連邦政府から19の州が離脱、テキサスとカリフォルニアからなる「西部軍」が、政府軍との内戦に突入し、アメリカ各地で武力衝突が起こっていた。
独裁的な大統領は「3期目」に入り、「勝利は近い」と演説するのだが、ワシントンD.C.に西部軍は迫ろうとしていた。

ずっとマスコミに応じていない大統領のインタビューを取ろうと、フォトジャーナリストのリー・スミス(キルステン・ダンスト)は、ジョエル(ワグネル・モウラ)と、クルマを調達してワシントンD.C.に向かおうとするが、取材の前線基地にしているホテルで、リーは、彼女に憧れるジェシー(ケイリー・スピーニー)に声をかけられる。

そして出発しようとすると、大型バンにはジェシーと、老ジャーナリストのサミー(スティーブン・マンキンリー・ヘンダーソン)も乗り込んできた。

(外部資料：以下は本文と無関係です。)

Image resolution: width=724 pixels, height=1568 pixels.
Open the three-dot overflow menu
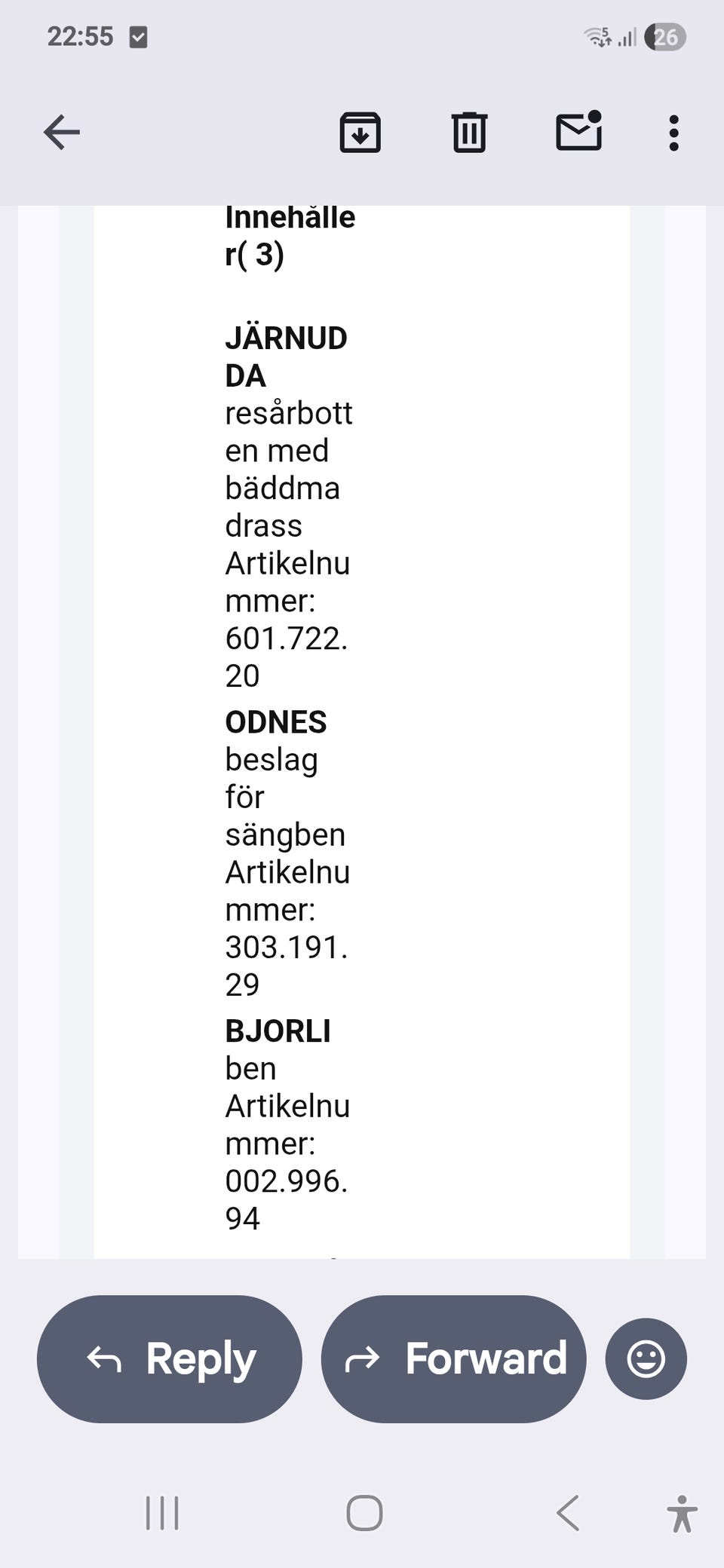pyautogui.click(x=673, y=133)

まだ若い女性であるジェシーを同乗させることに、リーは反対だったが、結局はジェシーの熱意に負ける。
四人とも「PRESS」の腕章をし、クルマにもそう記してあるものの、千キロもの長い道中、危険だらけであることは間違いない。

さっそく、クルマが大量に放置された、暴動のあとに出くわす。

ジェシーは昔ながらの手動巻き上げのニコンのフィルムカメラを使っていた。
現像も自分で仕上げてしまう。

ガソリンスタンドでは、若い男が、ふたりの血まみれの男性を吊り下げてリンチ。
その壮絶な場面も、リーやジェシーはカメラに写し取る。

内戦の最中なのに、ある町を通りかかると、うそのように平穏で、ショップも営業中。
ジェシーとリーは、おしゃれなワンピースを見つける。
店員は普段通りに彼女たちに対応。戦争はやってるけど、それがなんなの?という感じだ。

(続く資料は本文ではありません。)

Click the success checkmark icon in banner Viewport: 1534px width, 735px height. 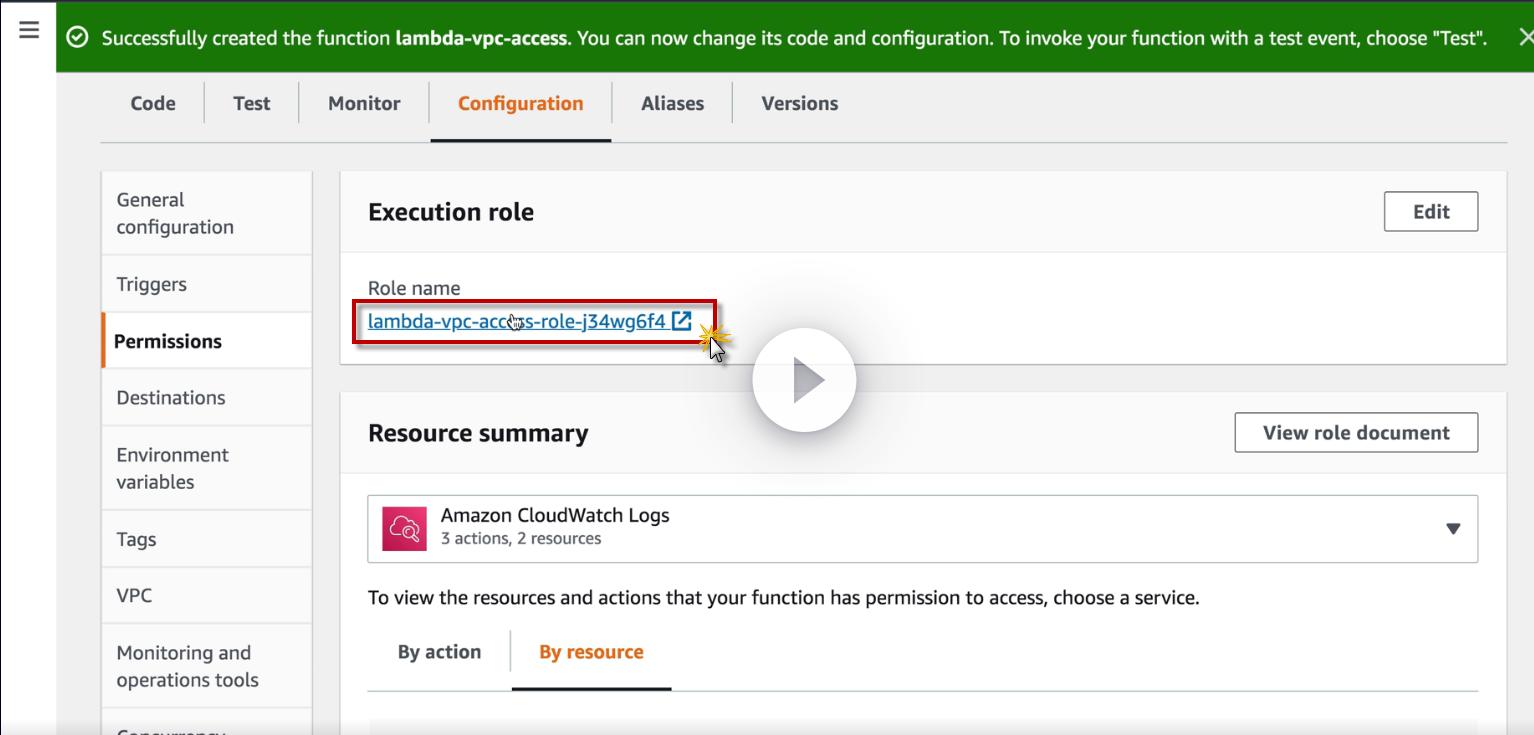click(77, 38)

クルマを飛ばす途中で、ジョエルの旧知のジャーナリスト、トニーとボハイの乗った車をみつけ、合流。
ところがその後、所属不明の、赤いサングラスをした不気味な兵士(ジェシー・プレモンス)の尋問を受けることに。そこには深い穴が掘られ、大量の死体が埋まっていた。
「お前たちはどういうアメリカ人か?」と彼は訊く。
出身の州を答えたリー、ジョエル、ジェシーに彼は「アメリカ的だな」と言うが、震えながらボバイが「香港」と答えたところ、兵士は「中国人か!」と即座に射殺。

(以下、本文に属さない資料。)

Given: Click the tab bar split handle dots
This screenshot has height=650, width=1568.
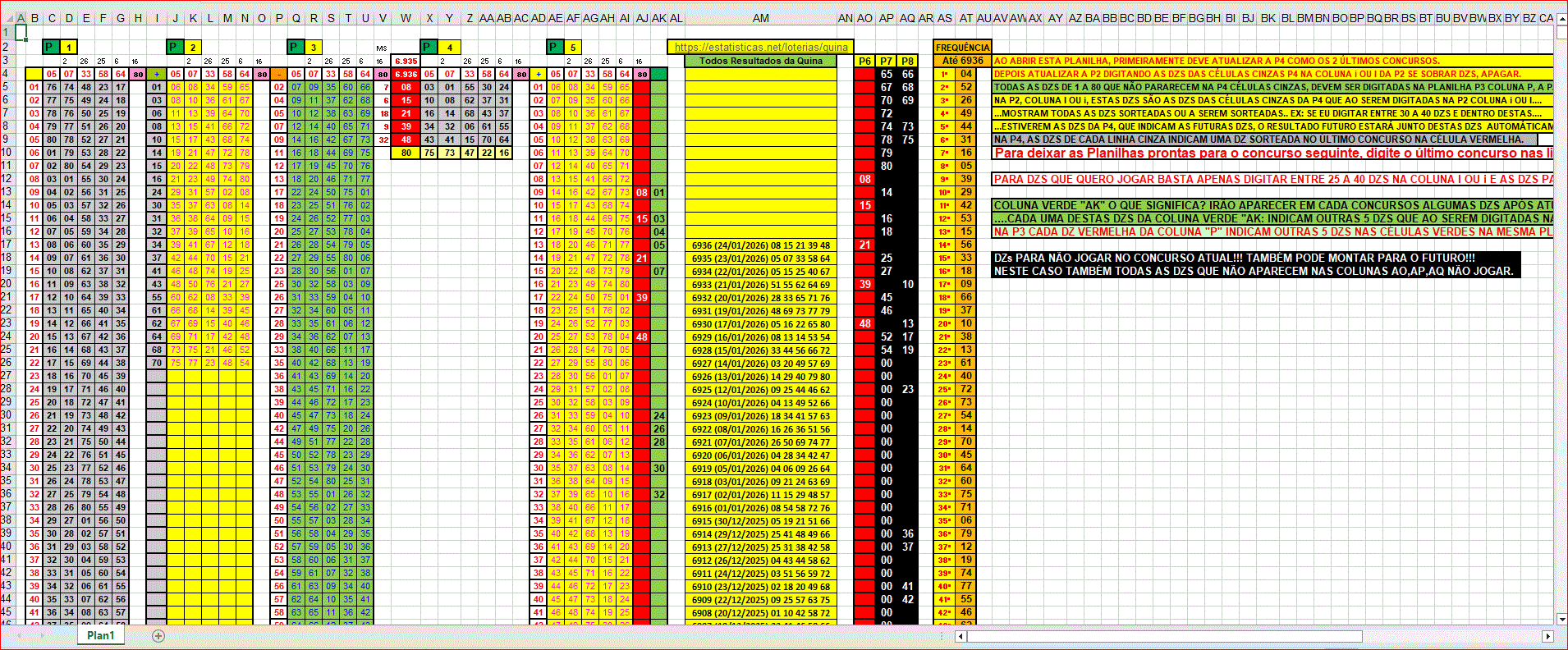Looking at the screenshot, I should (942, 636).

そこへひとりライトバンに残っていたサミーがクルマを飛ばして駆けつけ、兵士らをなぎ倒して、なんとかリーたちを救出するものの、銃撃戦の際に、サミーは深手を負っていて、死亡。
ようやく西部軍の前線基地に到着し、政府軍はわざかな勢力しか残っておらず、これから総攻撃を知らされたリーたちは、ホワイトハウスへ向かうのだった。


現在のアメリカの民主党と共和党の対立を「内戦状態だ」と評している人もいる。
それだけに、来月の大統領選挙を前に、なんとまあタイムリーな映画だ、と思ってしまう。
ただ、ジャーナリストを主人公にしているので、戦争モノというより「ワシントンD.C.を目指すロードムービー」だ。
その過程で、怖い思いをし、いろんな人物に出会って、市街戦を潜り抜け、必死でカメラを向ける。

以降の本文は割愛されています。